Article: Offshore wind industry to slash costs by over 30% in next seven years
Date: June 19, 2012

A new report launched today by the industry-led Offshore Wind Cost Reduction Task Force shows that the UK is on course to reduce the cost of electricity from offshore wind substantially over the next seven years.

The report builds on detailed evidence in a study by The Crown Estate, also published today, to show how reductions can be achieved, setting out specific actions to drive costs down by over 30%.

This huge cut will see the cost of delivering 18GW of electricity from offshore wind farms (around 20% of the UK’s total electricity demand) drop from £140/MWh today to £100/MWh by 2020, saving over £3 billion per year. In achieving this, offshore wind will take another major step towards being fully competitive with other forms of energy generation which will make up the UK’s energy mix.

The Offshore Wind Cost Reduction Task Force report lays out 28 specific recommendations on how the industry can reduce the cost of generation, covering Supply Chain, Innovation, Contracting strategies, Planning and Consenting, Finance and Grid. Within these the Task Force has highlighted that more efficient contracting and the concept of “alliancing”, used successfully by the North Sea oil and gas industry to reduce risk and bring down costs, have the potential to be transformative in lowering cost and improving working practices.

Charles Hendry, Energy Minister, said:

“Offshore wind will be a vital part of a diverse and secure low carbon energy mix in the decades ahead. But we are clear that costs must come down. I am encouraged that this report shows that substantial cost savings can be achieved if action is taken and I welcome this valuable work. I look forward to working closely with industry to take this forward further and deliver these ambitious targets.”

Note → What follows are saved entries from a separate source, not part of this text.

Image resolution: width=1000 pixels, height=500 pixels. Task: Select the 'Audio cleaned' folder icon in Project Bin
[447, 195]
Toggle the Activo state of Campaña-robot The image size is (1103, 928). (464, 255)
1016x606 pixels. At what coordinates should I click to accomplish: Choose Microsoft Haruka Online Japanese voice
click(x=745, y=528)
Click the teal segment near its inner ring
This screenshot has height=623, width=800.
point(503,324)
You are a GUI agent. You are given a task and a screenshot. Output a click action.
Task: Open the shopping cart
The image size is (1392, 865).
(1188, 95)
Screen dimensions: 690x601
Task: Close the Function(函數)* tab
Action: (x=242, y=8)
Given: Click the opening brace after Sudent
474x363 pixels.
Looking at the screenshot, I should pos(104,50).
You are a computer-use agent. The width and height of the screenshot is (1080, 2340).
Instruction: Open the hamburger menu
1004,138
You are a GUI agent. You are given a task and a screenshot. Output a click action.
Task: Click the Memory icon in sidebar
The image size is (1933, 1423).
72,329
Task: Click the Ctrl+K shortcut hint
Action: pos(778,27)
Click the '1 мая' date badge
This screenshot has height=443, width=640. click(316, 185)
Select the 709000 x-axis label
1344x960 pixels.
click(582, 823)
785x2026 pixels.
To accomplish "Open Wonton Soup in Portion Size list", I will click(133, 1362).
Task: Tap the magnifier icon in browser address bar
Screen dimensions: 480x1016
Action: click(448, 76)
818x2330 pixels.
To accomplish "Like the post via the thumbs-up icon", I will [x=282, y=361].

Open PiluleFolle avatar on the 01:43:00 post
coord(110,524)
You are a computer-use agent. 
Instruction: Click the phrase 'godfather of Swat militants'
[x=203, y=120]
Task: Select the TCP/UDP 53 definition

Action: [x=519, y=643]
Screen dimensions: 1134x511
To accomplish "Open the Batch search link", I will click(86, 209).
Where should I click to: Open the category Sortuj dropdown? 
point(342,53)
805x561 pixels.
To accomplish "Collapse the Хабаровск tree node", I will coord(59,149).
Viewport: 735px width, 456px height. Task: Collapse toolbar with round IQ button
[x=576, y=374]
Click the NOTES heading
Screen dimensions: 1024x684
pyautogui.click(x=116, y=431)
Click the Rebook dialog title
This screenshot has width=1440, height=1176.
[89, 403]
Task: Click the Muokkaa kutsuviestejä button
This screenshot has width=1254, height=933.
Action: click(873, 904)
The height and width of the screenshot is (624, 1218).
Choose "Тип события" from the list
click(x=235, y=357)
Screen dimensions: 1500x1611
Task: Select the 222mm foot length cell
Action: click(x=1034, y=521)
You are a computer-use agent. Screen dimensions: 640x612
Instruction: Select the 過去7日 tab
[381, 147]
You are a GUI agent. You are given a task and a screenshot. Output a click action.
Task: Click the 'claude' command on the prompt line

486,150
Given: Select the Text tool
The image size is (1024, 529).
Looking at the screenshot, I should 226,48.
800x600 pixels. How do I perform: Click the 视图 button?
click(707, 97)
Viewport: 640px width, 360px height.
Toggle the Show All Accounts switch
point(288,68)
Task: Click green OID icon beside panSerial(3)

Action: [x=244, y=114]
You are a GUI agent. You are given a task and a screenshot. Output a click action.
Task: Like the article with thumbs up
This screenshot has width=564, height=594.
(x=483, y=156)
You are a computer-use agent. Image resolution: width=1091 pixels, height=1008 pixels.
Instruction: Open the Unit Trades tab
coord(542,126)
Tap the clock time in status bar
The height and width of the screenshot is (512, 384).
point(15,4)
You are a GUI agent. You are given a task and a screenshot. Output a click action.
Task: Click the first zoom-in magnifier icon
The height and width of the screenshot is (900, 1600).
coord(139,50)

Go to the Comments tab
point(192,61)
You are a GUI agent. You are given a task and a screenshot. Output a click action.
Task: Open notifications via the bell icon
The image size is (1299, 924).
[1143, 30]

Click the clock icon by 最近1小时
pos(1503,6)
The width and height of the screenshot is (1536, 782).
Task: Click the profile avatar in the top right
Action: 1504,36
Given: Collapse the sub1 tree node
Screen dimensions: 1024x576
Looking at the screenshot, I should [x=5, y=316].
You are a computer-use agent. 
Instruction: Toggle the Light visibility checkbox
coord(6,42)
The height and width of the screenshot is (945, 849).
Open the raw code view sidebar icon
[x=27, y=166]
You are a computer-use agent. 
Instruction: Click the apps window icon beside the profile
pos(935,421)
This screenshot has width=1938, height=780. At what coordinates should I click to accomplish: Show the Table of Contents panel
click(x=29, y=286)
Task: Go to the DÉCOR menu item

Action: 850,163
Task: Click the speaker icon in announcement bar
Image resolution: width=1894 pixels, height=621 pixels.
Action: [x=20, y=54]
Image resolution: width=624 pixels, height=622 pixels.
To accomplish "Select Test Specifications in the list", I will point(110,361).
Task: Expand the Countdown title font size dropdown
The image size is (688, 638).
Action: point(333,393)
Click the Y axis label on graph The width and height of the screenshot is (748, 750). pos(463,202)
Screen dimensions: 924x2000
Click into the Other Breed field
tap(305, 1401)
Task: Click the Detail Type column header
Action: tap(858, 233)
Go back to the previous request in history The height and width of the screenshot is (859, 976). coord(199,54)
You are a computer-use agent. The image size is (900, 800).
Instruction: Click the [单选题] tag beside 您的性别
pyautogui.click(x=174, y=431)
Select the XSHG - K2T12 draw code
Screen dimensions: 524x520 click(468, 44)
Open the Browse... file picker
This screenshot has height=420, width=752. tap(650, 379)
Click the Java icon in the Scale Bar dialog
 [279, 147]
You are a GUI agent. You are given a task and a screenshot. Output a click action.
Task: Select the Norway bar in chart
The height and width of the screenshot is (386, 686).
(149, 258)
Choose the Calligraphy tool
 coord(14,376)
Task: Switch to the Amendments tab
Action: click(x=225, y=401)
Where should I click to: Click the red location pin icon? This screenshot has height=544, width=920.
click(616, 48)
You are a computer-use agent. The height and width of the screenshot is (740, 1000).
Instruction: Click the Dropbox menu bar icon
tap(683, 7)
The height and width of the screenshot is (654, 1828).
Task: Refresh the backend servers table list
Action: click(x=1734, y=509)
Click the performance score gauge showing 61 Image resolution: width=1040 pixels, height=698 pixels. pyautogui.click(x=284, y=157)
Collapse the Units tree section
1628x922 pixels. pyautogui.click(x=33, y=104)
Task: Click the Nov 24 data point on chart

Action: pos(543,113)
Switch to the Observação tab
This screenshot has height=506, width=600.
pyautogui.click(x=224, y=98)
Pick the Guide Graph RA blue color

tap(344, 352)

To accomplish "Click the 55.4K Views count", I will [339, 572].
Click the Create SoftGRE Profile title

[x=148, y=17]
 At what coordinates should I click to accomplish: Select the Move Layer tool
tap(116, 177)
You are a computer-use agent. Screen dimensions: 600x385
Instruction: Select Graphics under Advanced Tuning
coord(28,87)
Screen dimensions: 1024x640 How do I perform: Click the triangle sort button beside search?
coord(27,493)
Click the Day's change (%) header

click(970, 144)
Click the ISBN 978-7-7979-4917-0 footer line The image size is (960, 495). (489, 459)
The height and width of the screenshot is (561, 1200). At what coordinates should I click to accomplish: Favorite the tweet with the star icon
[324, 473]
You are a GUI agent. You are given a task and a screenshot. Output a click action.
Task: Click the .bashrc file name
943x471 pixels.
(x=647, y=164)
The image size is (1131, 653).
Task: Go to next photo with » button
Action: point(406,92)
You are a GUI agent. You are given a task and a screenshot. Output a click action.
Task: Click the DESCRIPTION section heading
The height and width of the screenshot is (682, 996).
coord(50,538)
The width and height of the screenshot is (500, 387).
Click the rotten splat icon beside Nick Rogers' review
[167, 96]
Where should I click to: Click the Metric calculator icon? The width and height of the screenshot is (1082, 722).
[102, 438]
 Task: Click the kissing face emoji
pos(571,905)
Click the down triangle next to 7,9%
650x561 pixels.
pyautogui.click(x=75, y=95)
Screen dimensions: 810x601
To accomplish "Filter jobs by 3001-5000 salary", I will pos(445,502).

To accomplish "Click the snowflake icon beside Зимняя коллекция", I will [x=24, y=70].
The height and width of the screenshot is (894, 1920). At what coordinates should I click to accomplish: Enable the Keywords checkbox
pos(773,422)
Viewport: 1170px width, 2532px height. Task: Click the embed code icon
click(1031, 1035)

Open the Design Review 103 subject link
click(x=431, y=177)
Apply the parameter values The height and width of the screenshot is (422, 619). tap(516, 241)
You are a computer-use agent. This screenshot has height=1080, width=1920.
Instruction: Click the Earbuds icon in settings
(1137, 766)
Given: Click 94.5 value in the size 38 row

Fergus Ewing, the Scottish Government Energy Minister said:

“I welcome the reports from the Cost Reduction Task Force and The Crown Estate Pathways Development study, which outline a realistic path to achieving a significant reduction in the cost of offshore wind, which is essential for us to maximise our offshore wind potential and reap the associated economic benefits. Leases have already been granted for 10GW of offshore wind developments in Scotland’s waters, with companies like EDPR and Repsol committed to developing our offshore potential. In addition, international companies such as Samsung, Mitsubishi and Gamesa, based here in Scotland, are developing the next generation of turbines. Important innovative work that will ensure offshore wind is a competitive and reliable source of renewable energy for decades to come.”

Andrew Jamieson, Chair of the Offshore Wind Cost Reduction Task Force, ScottishPower Renewables Policy and Innovation Director, and Chairman of RenewableUK said:

“To ensure that the UK’s world-leading offshore wind sector expands rapidly over this decade and fulfils its massive potential within the UK’s energy mix, it is vital that costs are reduced. In doing this not only will we reduce risk and drive investment into the sector, we will further protect consumers from increasing energy costs, reduce the industry’s requirement for financial support and deliver jobs and energy security for decades to come. Having considered the evidence before us, the considerable expertise of the Task Force presents some challenging recommendations to both industry and Government but it is crucial that we all begin work immediately. In doing so I am confident that we can achieve our cost saving goal and create huge economic opportunities for the UK in both the domestic and international energy markets”.

Leading figures in the sector highlighted the importance of the two reports.

Maria McCaffery, Chief Executive, RenewableUK, said:

“By committing to slash the costs of developing offshore wind the UK has once again demonstrated why it is the world leader in this industry. RenewableUK is ready to play its part to encourage the industry to follow the recommendations in the report.”